## Text passage
------------------------
The unbundling of project management

The all-in-one project tool emerged from a real problem in 2008. By 2018, three things broke that thesis. Modern teams ship faster across six specialist tools than across one bundle. Tree fits in a slot the bundles never recognized.

For twenty years, the dominant assumption in project management software was that one tool should hold everything. Tasks, docs, sprints, roadmaps, dependencies, comments, time tracking, reports, integrations. Atlassian sold this as Jira and Confluence. Asana sold it as a unified workspace. Monday sold it as a work OS. ClickUp sold it as the everything app. The pitch, repeated for a generation, was that the right tool consolidates all of project work into one place.

That assumption is breaking. The teams shipping the most interesting work right now use four or five tools instead of one, and they're getting more done with less friction than the teams who insisted on consolidation. This isn't a temporary phase. The unbundling is structural, and it's not reversing.

This post is about why the all-in-one project tool failed, what's replacing it, and where Tree fits in the new shape.

How the all-in-one became the default

The bundled project management tool emerged from a real problem. In the early 2000s, software teams used a chaotic mix of bug trackers, spreadsheets, email threads, wikis, and standalone task lists. Information was scattered. Context was lost. The team's understanding of its own work lived in fragments across half a dozen systems.
------------------------
## Data records
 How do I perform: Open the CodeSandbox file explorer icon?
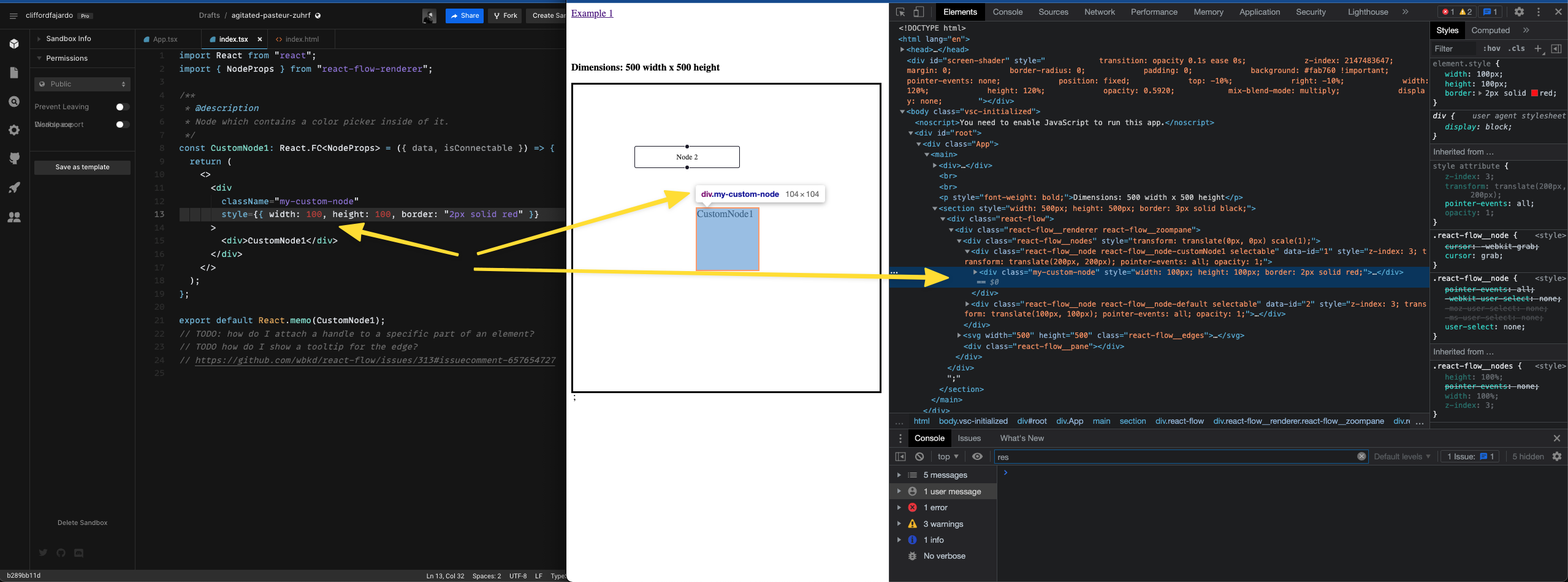14,72
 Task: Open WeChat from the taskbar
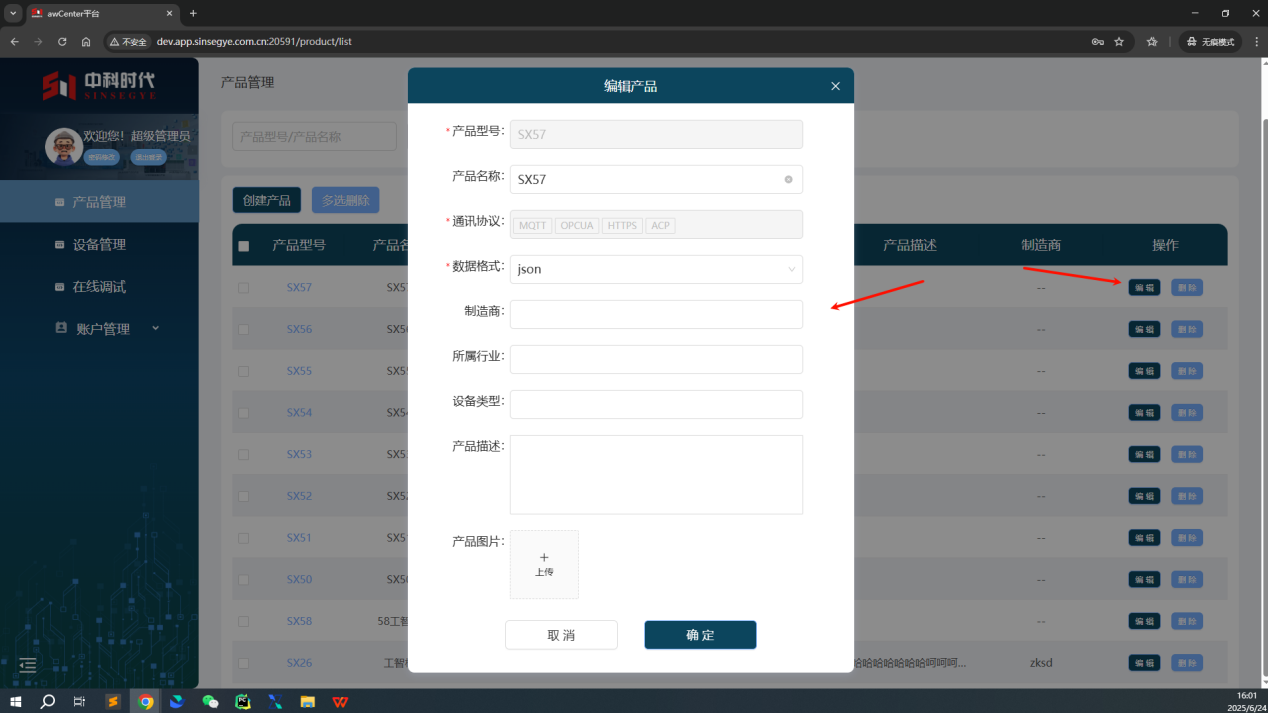pos(210,702)
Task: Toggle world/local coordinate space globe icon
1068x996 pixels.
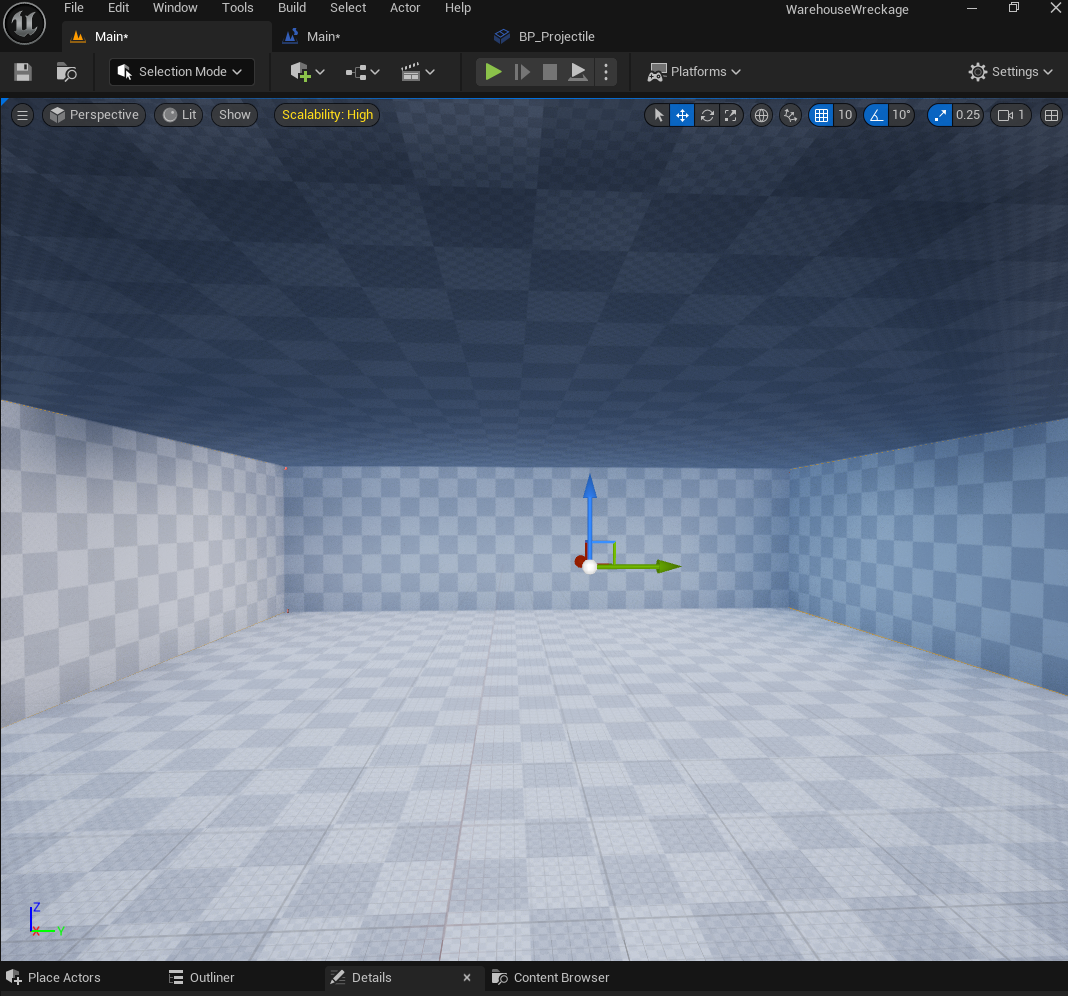Action: coord(761,115)
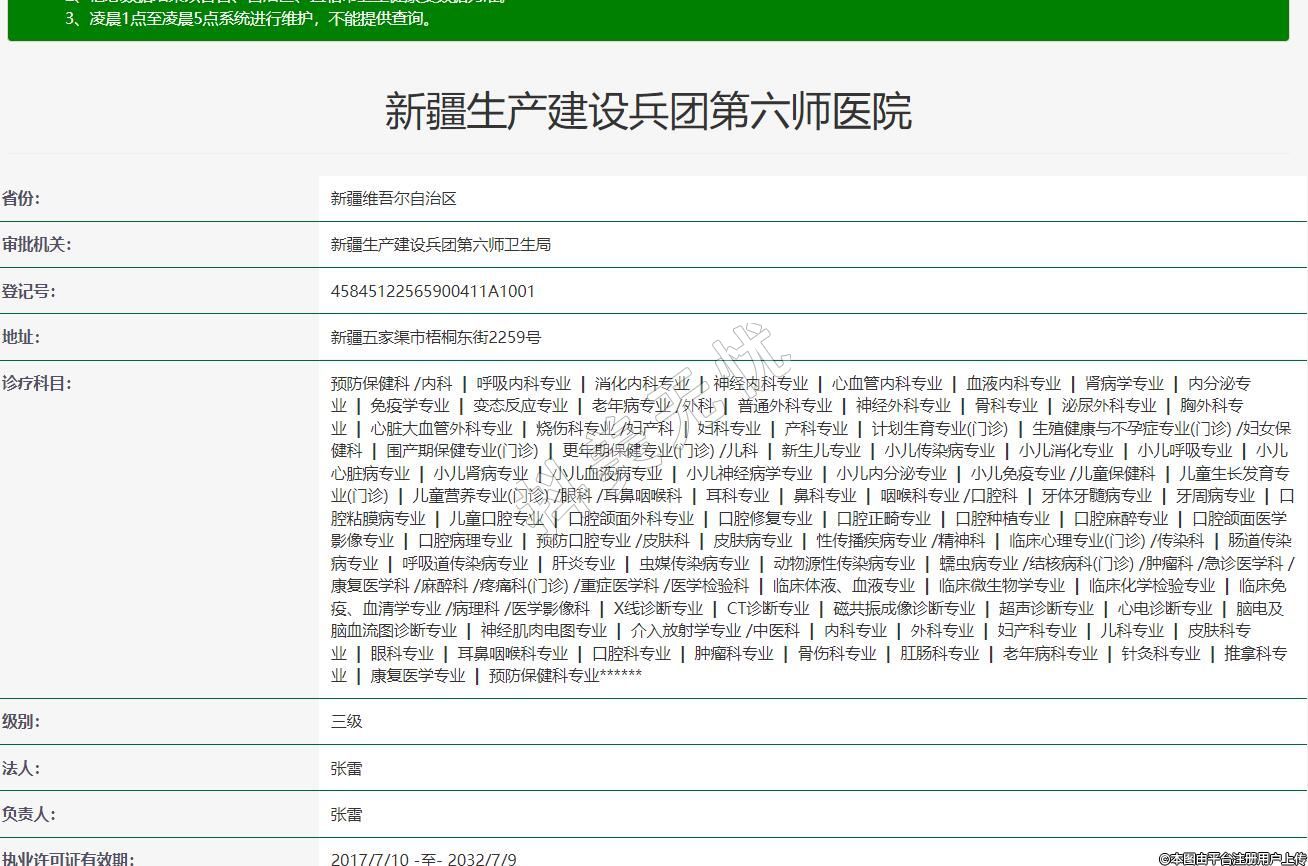
Task: Click the hospital level value 三级
Action: [346, 721]
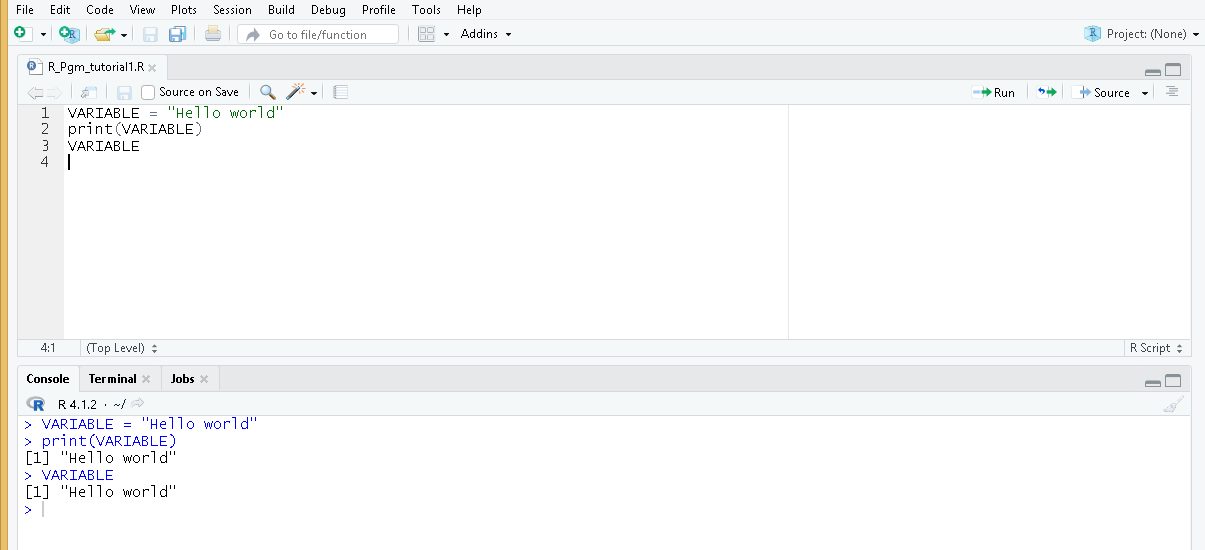This screenshot has width=1205, height=550.
Task: Expand the Source button dropdown arrow
Action: click(x=1145, y=93)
------------------------
## Exercise description
Pick up the piece on the unbundling of project management after its final sentence and carry it forward for a few more paragraphs.

## Result of this exercise
Atlassian's pitch with Jira plus Confluence was elegant. One tool for issues, one tool for docs, both integrated, both searchable, both in the same workspace. Add Bitbucket for code, Trello for lighter tracking, and you had a single vendor covering most of what a software team needed. The unification was real, and the productivity win was real, especially for teams coming from the chaos.

Other vendors followed the same logic at different scales. Asana bundled task management, projects, portfolios, goals, and reporting. Monday added time tracking, CRM features, and HR workflows. ClickUp made the bundling explicit ("one app to replace them all") and added a feature roughly every two weeks for years. Notion bundled docs, databases, wikis, and light project tracking under the all-in-one workspace banner.

The argument behind all of this was that switching costs are real. Every tool boundary is a place where information falls through. Consolidation reduces those boundaries. Therefore: the team with the most consolidated tool wins.

The argument was correct in 2008. It stopped being correct around 2018, and most of the industry hasn't caught up to the change.

What broke

Three things changed simultaneously.

The first was that integration got cheap. By 2015, the API economy meant any two tools could talk to each other through Zapier, native integrations, or webhook-based glue. The "boundary where information falls through" argument depended on tools being islands. Once tools became archipelagos, the integration penalty for using multiple tools dropped from "significant friction" to "minor configuration."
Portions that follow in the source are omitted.